Este gesto resume o espírito da exposição ‘Leyarem’, inaugurada em Palma de Maiorca. A mostra, com 23 óleos sobre tela, é um convite para descobrir a cultura e a resistência do povo saaraui através de uma arte que funciona como arquivo e manifesto. É um projeto que transcende a estética para se tornar um veículo de preservação da identidade.

A Memória como Território

O título da exposição, ‘Leyarem’, refere-se a uma zona de Tiris Zemmour, no Saara Ocidental, um lugar de profundo valor simbólico para a família do artista e para a cultura local. Ao nomear a mostra assim, Walad reivindica um espaço geográfico através do espaço pictórico. Se o território físico é inacessível, a tela se converte em paisagem possível, um mapa afetivo e espiritual.
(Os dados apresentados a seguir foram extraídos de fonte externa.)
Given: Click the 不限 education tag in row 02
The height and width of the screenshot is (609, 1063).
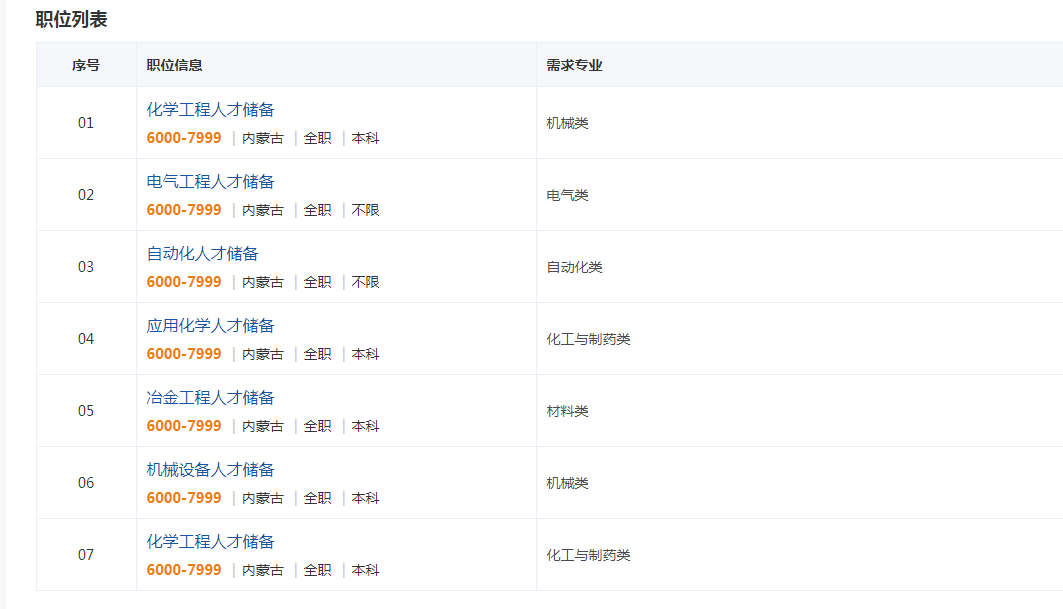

Sua obra, herdeira de uma família ligada à poesia, busca dar visibilidade à cultura hassania, retratando a vida nos acampamentos, o deserto e a resiliência de seu povo, com especial atenção ao papel das mulheres. Para Walad, a arte só adquire sentido quando está “a serviço da dignidade, da liberdade e dos direitos dos povos”, segundo a reportagem da Forbes España.

Da Tenda ao Museu

A trajetória do artista é, em si, uma narrativa de resistência. Do acampamento de refugiados de El Aaiún, sua obra viajou para exposições na Europa e América Latina, provando que a arte pode cruzar fronteiras que pessoas não podem. A chegada a Palma, na Espanha, carrega um peso particular, ao apresentar esta cultura de resistência no território da antiga potência colonial.

Como observou a conselheira de cultura local, Antònia Roca, a arte funciona aqui como “uma ferramenta de transformação social e um espaço de encontro entre povos”. A exposição não é apenas uma janela para uma cultura distante, mas um espelho que reflete as complexidades da história, do exílio e da identidade no século XXI.

Até seu encerramento, em 12 de setembro, as telas de Walad continuarão a construir essa pátria portátil. A questão que sua obra deixa no ar é sobre o que acontece quando a paisagem de uma nação existe mais vividamente sobre a tela do que no próprio chão.